**Your goal**
Would you reproduce the entries that follow exactly as they appear?

**Exercise inputs**
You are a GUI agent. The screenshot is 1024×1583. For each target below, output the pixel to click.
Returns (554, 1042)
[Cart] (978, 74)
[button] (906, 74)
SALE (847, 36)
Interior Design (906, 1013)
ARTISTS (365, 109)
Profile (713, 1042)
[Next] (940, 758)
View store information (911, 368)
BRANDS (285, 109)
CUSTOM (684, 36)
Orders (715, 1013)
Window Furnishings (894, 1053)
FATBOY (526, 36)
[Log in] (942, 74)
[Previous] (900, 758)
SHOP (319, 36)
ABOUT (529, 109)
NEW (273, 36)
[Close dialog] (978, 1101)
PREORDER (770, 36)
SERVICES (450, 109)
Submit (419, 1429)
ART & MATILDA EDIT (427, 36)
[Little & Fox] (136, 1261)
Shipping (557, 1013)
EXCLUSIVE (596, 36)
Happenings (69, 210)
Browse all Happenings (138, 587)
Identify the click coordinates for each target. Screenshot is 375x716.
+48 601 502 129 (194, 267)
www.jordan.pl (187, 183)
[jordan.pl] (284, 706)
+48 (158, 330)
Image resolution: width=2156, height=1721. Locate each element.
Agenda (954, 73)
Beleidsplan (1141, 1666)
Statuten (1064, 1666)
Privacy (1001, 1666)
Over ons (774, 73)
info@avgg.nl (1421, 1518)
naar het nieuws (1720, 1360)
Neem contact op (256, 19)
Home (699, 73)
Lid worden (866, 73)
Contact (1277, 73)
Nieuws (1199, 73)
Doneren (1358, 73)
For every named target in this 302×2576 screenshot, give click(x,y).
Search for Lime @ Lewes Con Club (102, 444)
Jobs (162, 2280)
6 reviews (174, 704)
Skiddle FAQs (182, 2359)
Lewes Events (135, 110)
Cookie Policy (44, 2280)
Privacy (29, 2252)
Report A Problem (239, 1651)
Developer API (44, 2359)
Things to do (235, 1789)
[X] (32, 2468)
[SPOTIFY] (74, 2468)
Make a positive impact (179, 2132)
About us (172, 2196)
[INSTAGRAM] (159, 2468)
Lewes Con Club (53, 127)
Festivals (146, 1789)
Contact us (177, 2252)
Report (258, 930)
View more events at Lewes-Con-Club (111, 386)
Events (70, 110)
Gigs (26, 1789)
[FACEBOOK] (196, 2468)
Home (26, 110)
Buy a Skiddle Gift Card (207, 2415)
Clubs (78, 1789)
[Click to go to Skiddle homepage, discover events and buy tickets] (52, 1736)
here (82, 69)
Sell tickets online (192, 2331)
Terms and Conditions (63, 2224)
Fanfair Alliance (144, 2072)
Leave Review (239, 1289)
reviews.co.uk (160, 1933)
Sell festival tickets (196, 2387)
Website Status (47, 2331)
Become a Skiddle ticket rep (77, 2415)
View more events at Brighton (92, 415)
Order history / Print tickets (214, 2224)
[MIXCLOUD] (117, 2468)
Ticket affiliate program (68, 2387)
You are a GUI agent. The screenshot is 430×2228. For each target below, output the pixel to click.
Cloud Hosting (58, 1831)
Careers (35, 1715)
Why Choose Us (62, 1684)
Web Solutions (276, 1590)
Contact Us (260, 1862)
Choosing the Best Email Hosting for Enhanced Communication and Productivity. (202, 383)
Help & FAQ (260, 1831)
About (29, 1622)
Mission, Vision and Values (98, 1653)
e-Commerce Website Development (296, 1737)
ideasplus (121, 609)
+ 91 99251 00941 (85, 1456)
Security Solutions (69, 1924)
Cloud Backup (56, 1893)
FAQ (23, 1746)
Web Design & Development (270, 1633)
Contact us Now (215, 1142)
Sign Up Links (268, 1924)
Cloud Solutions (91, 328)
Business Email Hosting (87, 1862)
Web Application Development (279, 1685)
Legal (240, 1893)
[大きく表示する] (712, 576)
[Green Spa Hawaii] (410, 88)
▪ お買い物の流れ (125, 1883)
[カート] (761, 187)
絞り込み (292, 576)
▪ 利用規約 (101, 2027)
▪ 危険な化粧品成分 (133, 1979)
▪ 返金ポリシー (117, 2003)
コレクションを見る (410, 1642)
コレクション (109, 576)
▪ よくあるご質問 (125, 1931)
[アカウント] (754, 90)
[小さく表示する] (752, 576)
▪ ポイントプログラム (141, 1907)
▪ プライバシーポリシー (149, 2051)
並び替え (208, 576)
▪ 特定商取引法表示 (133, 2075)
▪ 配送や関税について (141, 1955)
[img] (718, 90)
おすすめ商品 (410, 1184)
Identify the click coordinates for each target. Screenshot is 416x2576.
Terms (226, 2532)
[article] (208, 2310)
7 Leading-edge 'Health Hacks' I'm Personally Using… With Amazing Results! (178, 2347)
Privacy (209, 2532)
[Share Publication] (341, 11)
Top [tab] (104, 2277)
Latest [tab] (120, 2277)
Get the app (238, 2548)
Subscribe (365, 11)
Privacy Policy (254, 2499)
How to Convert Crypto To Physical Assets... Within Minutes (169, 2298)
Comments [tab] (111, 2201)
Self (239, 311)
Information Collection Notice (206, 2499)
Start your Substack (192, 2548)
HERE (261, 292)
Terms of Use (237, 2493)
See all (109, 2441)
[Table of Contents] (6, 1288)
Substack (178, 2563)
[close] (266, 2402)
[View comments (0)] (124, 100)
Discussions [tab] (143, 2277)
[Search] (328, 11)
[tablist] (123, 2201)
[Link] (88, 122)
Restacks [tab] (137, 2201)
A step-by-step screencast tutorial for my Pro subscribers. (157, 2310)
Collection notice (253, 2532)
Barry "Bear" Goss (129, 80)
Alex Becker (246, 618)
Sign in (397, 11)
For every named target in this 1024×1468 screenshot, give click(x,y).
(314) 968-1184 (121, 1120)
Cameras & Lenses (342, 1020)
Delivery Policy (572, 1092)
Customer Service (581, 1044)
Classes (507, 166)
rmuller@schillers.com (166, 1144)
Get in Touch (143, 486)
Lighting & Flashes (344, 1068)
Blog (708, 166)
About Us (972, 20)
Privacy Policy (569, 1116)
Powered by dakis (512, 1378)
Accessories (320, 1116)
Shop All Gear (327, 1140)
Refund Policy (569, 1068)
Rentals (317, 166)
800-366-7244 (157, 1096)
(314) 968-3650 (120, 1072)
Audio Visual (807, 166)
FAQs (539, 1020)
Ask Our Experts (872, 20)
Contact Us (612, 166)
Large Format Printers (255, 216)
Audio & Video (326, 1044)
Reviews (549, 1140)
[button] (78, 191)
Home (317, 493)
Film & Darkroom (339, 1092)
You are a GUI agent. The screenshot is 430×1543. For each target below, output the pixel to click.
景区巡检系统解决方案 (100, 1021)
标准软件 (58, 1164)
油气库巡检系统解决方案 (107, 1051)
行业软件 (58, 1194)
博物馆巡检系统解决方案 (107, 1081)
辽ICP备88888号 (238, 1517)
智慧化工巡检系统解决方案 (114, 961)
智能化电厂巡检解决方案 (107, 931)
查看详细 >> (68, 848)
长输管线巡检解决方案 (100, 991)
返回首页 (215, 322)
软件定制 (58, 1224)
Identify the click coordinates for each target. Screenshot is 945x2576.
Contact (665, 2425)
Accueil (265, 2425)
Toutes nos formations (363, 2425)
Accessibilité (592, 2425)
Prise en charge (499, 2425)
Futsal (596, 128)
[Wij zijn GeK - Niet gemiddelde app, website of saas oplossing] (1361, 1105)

**Output for this exercise**
You are a GUI agent. The screenshot is 1024×1583. For each target below, output the pixel to click.
Returns (554, 1042)
[Cart] (978, 74)
[button] (906, 74)
SALE (847, 36)
Interior Design (906, 1013)
ARTISTS (365, 109)
Profile (713, 1042)
[Next] (940, 758)
View store information (911, 368)
BRANDS (285, 109)
CUSTOM (684, 36)
Orders (715, 1013)
Window Furnishings (894, 1053)
FATBOY (526, 36)
[Log in] (942, 74)
[Previous] (900, 758)
SHOP (319, 36)
ABOUT (529, 109)
NEW (273, 36)
[Close dialog] (978, 1101)
PREORDER (770, 36)
SERVICES (450, 109)
Submit (419, 1429)
ART & MATILDA EDIT (427, 36)
[Little & Fox] (136, 1261)
Shipping (557, 1013)
EXCLUSIVE (596, 36)
Happenings (69, 210)
Browse all Happenings (138, 587)
Identify the click coordinates for each target. Screenshot is 375x716.
+48 601 502 129 (194, 267)
www.jordan.pl (187, 183)
[jordan.pl] (284, 706)
+48 (158, 330)
Image resolution: width=2156, height=1721. Locate each element.
Agenda (954, 73)
Beleidsplan (1141, 1666)
Statuten (1064, 1666)
Privacy (1001, 1666)
Over ons (774, 73)
info@avgg.nl (1421, 1518)
naar het nieuws (1720, 1360)
Neem contact op (256, 19)
Home (699, 73)
Lid worden (866, 73)
Contact (1277, 73)
Nieuws (1199, 73)
Doneren (1358, 73)
For every named target in this 302×2576 screenshot, give click(x,y).
Search for Lime @ Lewes Con Club (102, 444)
Jobs (162, 2280)
6 reviews (174, 704)
Skiddle FAQs (182, 2359)
Lewes Events (135, 110)
Cookie Policy (44, 2280)
Privacy (29, 2252)
Report A Problem (239, 1651)
Developer API (44, 2359)
Things to do (235, 1789)
[X] (32, 2468)
[SPOTIFY] (74, 2468)
Make a positive impact (179, 2132)
About us (172, 2196)
[INSTAGRAM] (159, 2468)
Lewes Con Club (53, 127)
Festivals (146, 1789)
Contact us (177, 2252)
Report (258, 930)
View more events at Lewes-Con-Club (111, 386)
Events (70, 110)
Gigs (26, 1789)
[FACEBOOK] (196, 2468)
Home (26, 110)
Buy a Skiddle Gift Card (207, 2415)
Clubs (78, 1789)
[Click to go to Skiddle homepage, discover events and buy tickets] (52, 1736)
here (82, 69)
Sell tickets online (192, 2331)
Terms and Conditions (63, 2224)
Fanfair Alliance (144, 2072)
Leave Review (239, 1289)
reviews.co.uk (160, 1933)
Sell festival tickets (196, 2387)
Website Status (47, 2331)
Become a Skiddle ticket rep (77, 2415)
View more events at Brighton (92, 415)
Order history / Print tickets (214, 2224)
[MIXCLOUD] (117, 2468)
Ticket affiliate program (68, 2387)
You are a GUI agent. The screenshot is 430×2228. For each target below, output the pixel to click.
Cloud Hosting (58, 1831)
Careers (35, 1715)
Why Choose Us (62, 1684)
Web Solutions (276, 1590)
Contact Us (260, 1862)
Choosing the Best Email Hosting for Enhanced Communication and Productivity. (202, 383)
Help & FAQ (260, 1831)
About (29, 1622)
Mission, Vision and Values (98, 1653)
e-Commerce Website Development (296, 1737)
ideasplus (121, 609)
+ 91 99251 00941 (85, 1456)
Security Solutions (69, 1924)
Cloud Backup (56, 1893)
FAQ (23, 1746)
Web Design & Development (270, 1633)
Contact us Now (215, 1142)
Sign Up Links (268, 1924)
Cloud Solutions (91, 328)
Business Email Hosting (87, 1862)
Web Application Development (279, 1685)
Legal (240, 1893)
[大きく表示する] (712, 576)
[Green Spa Hawaii] (410, 88)
▪ お買い物の流れ (125, 1883)
[カート] (761, 187)
絞り込み (292, 576)
▪ 利用規約 (101, 2027)
▪ 危険な化粧品成分 (133, 1979)
▪ 返金ポリシー (117, 2003)
コレクションを見る (410, 1642)
コレクション (109, 576)
▪ よくあるご質問 (125, 1931)
[アカウント] (754, 90)
[小さく表示する] (752, 576)
▪ ポイントプログラム (141, 1907)
▪ プライバシーポリシー (149, 2051)
並び替え (208, 576)
▪ 特定商取引法表示 (133, 2075)
▪ 配送や関税について (141, 1955)
[img] (718, 90)
おすすめ商品 (410, 1184)
Identify the click coordinates for each target. Screenshot is 416x2576.
Terms (226, 2532)
[article] (208, 2310)
7 Leading-edge 'Health Hacks' I'm Personally Using… With Amazing Results! (178, 2347)
Privacy (209, 2532)
[Share Publication] (341, 11)
Top [tab] (104, 2277)
Latest [tab] (120, 2277)
Get the app (238, 2548)
Subscribe (365, 11)
Privacy Policy (254, 2499)
How to Convert Crypto To Physical Assets... Within Minutes (169, 2298)
Comments [tab] (111, 2201)
Self (239, 311)
Information Collection Notice (206, 2499)
Start your Substack (192, 2548)
HERE (261, 292)
Terms of Use (237, 2493)
See all (109, 2441)
[Table of Contents] (6, 1288)
Substack (178, 2563)
[close] (266, 2402)
[View comments (0)] (124, 100)
Discussions [tab] (143, 2277)
[Search] (328, 11)
[tablist] (123, 2201)
[Link] (88, 122)
Restacks [tab] (137, 2201)
A step-by-step screencast tutorial for my Pro subscribers. (157, 2310)
Collection notice (253, 2532)
Barry "Bear" Goss (129, 80)
Alex Becker (246, 618)
Sign in (397, 11)
For every named target in this 1024×1468 screenshot, give click(x,y).
(314) 968-1184 (121, 1120)
Cameras & Lenses (342, 1020)
Delivery Policy (572, 1092)
Customer Service (581, 1044)
Classes (507, 166)
rmuller@schillers.com (166, 1144)
Get in Touch (143, 486)
Lighting & Flashes (344, 1068)
Blog (708, 166)
About Us (972, 20)
Privacy Policy (569, 1116)
Powered by dakis (512, 1378)
Accessories (320, 1116)
Shop All Gear (327, 1140)
Refund Policy (569, 1068)
Rentals (317, 166)
800-366-7244 (157, 1096)
(314) 968-3650 (120, 1072)
Audio Visual (807, 166)
FAQs (539, 1020)
Ask Our Experts (872, 20)
Contact Us (612, 166)
Large Format Printers (255, 216)
Audio & Video (326, 1044)
Reviews (549, 1140)
[button] (78, 191)
Home (317, 493)
Film & Darkroom (339, 1092)
You are a GUI agent. The screenshot is 430×1543. For each target below, output the pixel to click.
景区巡检系统解决方案 (100, 1021)
标准软件 (58, 1164)
油气库巡检系统解决方案 (107, 1051)
行业软件 (58, 1194)
博物馆巡检系统解决方案 (107, 1081)
辽ICP备88888号 (238, 1517)
智慧化工巡检系统解决方案 (114, 961)
智能化电厂巡检解决方案 (107, 931)
查看详细 >> (68, 848)
长输管线巡检解决方案 (100, 991)
返回首页 (215, 322)
软件定制 (58, 1224)
Identify the click coordinates for each target. Screenshot is 945x2576.
Contact (665, 2425)
Accueil (265, 2425)
Toutes nos formations (363, 2425)
Accessibilité (592, 2425)
Prise en charge (499, 2425)
Futsal (596, 128)
[Wij zijn GeK - Niet gemiddelde app, website of saas oplossing] (1361, 1105)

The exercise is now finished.